Personal information
- Nationality: American
- Born: Washington, D.C., U.S.
- Height: 6 ft 2 in (188 cm)
- Weight: 190 lb (86 kg; 13 st 8 lb)

Sport
- Position: Midfield
- MLL team Former teams: Washington Bayhawks Boston Cannons, Washington Bayhawks
- NCAA team: University of Virginia
- Pro career: 2005–

= Billy Glading =

American lacrosse player

Billy Glading was a professional lacrosse player with the Washington Bayhawks of Major League Lacrosse, and the Philadelphia Wings of the National Lacrosse League.

== Professional career ==
2010 Season (Chesapeake): As a captain, played in 8 games and recorded 5 goals. Helped guide the Bayhawks to a 2010 MLL Title.

2009 Season (Washington): As a captain, played in all 12 games and led all defensive midfielders in the league with a career high 10 goals.

2008 Season (Washington): Played in all 12 games and recorded 6 goals and 4 assists.

2006 Season (Boston): Played in all 12 games at midfield. Glading scored 6 goals and had 4 assists while picking up 24 ground balls on the season.

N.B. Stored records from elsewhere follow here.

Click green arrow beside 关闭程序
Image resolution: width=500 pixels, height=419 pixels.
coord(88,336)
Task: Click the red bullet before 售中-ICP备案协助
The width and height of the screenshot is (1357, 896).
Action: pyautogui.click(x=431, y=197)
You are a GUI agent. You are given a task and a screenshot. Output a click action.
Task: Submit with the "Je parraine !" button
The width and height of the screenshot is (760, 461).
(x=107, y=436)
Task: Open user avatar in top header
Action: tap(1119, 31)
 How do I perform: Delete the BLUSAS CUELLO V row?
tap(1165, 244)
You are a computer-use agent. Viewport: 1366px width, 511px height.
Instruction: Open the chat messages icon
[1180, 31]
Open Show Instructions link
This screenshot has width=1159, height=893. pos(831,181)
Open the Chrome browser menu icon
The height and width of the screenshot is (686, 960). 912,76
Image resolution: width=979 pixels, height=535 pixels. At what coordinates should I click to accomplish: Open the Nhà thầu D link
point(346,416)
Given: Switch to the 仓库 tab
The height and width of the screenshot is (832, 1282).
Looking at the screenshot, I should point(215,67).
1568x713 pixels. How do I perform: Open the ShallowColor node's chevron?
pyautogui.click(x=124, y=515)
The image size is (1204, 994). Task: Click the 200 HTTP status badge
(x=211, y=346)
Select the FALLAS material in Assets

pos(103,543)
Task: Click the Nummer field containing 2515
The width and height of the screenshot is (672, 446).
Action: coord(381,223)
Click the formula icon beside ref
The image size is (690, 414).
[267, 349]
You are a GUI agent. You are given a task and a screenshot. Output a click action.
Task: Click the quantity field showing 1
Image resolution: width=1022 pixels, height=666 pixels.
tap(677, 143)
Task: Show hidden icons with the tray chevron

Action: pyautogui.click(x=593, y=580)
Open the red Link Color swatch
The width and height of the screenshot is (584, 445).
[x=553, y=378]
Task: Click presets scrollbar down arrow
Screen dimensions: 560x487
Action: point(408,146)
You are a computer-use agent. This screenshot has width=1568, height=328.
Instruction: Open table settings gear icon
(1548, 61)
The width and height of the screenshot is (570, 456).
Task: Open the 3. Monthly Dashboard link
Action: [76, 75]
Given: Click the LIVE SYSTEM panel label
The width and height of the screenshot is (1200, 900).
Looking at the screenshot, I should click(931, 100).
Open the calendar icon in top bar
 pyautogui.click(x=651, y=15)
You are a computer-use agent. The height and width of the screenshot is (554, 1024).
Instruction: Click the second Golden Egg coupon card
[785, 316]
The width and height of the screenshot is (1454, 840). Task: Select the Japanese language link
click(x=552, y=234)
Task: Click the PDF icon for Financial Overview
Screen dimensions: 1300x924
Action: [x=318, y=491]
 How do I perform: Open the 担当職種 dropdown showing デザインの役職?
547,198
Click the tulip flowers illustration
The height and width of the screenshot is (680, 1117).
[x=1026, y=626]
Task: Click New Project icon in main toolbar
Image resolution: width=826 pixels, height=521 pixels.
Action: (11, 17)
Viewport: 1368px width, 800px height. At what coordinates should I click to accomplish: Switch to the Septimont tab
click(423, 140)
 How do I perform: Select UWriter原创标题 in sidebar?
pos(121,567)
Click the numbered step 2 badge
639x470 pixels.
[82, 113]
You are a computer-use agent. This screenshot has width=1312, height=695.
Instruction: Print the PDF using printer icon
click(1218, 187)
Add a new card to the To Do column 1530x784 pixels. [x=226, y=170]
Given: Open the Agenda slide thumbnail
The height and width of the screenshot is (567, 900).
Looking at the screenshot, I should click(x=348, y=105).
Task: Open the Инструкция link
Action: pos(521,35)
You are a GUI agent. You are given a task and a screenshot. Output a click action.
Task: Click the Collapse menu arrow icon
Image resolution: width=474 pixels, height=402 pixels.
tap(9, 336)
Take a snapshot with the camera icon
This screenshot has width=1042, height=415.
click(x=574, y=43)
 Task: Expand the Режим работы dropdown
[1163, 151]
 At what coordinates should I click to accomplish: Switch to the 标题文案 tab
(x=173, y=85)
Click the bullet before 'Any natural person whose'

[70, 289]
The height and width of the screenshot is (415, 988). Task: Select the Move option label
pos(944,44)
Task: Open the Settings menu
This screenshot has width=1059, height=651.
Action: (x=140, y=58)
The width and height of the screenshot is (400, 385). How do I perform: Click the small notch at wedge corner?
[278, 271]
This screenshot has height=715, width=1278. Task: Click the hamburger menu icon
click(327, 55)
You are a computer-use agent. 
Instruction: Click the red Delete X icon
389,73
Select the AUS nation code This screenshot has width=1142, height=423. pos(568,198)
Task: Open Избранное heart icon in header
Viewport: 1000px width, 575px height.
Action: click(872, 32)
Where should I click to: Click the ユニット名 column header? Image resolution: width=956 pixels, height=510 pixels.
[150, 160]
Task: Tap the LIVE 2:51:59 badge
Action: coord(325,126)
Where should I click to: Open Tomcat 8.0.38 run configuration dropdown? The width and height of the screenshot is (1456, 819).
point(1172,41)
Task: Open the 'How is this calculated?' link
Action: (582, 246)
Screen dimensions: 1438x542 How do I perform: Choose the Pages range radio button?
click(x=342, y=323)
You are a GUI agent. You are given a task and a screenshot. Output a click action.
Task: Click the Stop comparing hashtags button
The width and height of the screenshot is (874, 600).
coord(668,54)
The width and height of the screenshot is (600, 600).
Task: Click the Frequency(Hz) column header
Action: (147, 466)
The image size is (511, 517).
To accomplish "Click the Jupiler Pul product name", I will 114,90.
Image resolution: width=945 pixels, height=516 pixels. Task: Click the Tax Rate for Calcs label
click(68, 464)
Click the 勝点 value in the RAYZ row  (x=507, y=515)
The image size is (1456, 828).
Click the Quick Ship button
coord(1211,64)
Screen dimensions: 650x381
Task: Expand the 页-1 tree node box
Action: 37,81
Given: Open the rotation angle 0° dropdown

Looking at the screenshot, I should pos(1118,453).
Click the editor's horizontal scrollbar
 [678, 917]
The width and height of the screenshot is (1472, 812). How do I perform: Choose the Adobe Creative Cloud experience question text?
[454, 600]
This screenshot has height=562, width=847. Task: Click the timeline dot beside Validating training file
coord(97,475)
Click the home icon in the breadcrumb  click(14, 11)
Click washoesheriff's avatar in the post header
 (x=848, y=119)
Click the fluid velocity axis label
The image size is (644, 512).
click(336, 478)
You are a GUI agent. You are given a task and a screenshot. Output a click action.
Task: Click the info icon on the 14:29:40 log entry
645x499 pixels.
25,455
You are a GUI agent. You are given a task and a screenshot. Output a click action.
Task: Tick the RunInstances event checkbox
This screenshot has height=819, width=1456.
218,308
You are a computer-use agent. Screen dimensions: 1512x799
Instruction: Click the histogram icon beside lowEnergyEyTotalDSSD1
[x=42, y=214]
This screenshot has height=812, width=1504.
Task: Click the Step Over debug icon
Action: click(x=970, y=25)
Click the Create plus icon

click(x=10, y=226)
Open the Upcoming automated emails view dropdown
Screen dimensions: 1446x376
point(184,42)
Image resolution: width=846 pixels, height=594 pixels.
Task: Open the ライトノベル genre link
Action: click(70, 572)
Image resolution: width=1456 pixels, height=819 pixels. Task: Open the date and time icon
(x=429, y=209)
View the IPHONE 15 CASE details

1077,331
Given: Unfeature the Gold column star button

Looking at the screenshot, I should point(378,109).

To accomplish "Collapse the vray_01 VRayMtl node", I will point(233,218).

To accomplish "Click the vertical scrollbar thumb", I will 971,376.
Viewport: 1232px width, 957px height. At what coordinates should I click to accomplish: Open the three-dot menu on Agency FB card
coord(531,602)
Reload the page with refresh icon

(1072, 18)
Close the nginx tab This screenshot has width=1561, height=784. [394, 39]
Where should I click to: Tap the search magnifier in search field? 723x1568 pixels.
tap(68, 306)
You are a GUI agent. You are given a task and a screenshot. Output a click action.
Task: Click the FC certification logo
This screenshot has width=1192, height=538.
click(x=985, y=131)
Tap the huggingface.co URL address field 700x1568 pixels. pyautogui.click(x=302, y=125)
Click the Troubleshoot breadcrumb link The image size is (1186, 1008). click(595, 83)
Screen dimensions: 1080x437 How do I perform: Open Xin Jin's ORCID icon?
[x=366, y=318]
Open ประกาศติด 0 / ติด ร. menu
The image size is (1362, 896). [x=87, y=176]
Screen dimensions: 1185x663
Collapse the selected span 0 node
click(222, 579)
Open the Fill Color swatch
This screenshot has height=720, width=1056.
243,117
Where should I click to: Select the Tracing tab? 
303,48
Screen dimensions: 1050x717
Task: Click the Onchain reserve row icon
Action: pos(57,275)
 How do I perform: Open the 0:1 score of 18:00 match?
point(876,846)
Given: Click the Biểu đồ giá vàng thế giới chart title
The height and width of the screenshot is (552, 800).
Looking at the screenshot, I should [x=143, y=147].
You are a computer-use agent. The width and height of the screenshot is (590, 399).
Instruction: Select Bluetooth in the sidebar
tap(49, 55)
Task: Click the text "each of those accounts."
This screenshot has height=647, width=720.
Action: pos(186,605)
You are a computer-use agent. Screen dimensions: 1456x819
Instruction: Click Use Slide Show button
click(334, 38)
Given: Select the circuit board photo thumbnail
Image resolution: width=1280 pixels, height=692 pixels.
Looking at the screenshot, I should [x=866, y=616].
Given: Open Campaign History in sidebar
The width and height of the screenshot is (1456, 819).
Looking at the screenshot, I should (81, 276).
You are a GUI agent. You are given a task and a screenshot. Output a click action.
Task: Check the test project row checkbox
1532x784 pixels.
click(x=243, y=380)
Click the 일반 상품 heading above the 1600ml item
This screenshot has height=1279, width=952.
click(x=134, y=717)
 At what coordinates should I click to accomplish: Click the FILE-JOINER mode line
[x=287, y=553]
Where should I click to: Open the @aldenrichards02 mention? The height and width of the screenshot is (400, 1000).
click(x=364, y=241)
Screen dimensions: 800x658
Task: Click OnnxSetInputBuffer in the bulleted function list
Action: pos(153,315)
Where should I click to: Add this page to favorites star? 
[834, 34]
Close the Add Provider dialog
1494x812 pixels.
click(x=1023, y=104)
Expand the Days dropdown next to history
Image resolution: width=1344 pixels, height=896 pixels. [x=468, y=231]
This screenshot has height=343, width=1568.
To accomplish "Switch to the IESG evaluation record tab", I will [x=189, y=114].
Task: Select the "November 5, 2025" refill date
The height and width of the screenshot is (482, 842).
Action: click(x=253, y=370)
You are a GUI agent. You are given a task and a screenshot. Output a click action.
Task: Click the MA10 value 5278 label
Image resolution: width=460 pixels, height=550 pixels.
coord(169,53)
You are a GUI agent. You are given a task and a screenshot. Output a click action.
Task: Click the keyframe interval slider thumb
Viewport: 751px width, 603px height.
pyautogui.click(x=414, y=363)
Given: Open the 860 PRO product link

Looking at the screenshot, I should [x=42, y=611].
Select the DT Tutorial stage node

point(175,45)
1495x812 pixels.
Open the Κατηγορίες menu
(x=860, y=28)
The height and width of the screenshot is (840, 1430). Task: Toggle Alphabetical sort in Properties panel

2005 Season (Boston): Played in 2 games in his first season with the Cannons, recorded one goal vs. the Baltimore Bayhawks.

== College career ==
Played college lacrosse at the University of Virginia. Won the 2003 NCAA Championship while being named a Third Team All American the same year. Was the ACC Tournament MVP with 5 goals in Virginia's win over Duke. Awarded the team MVP award in 2003 while scoring 24 goals that season. Joined the University of Virginia men's basketball team for the 2003-2004 season.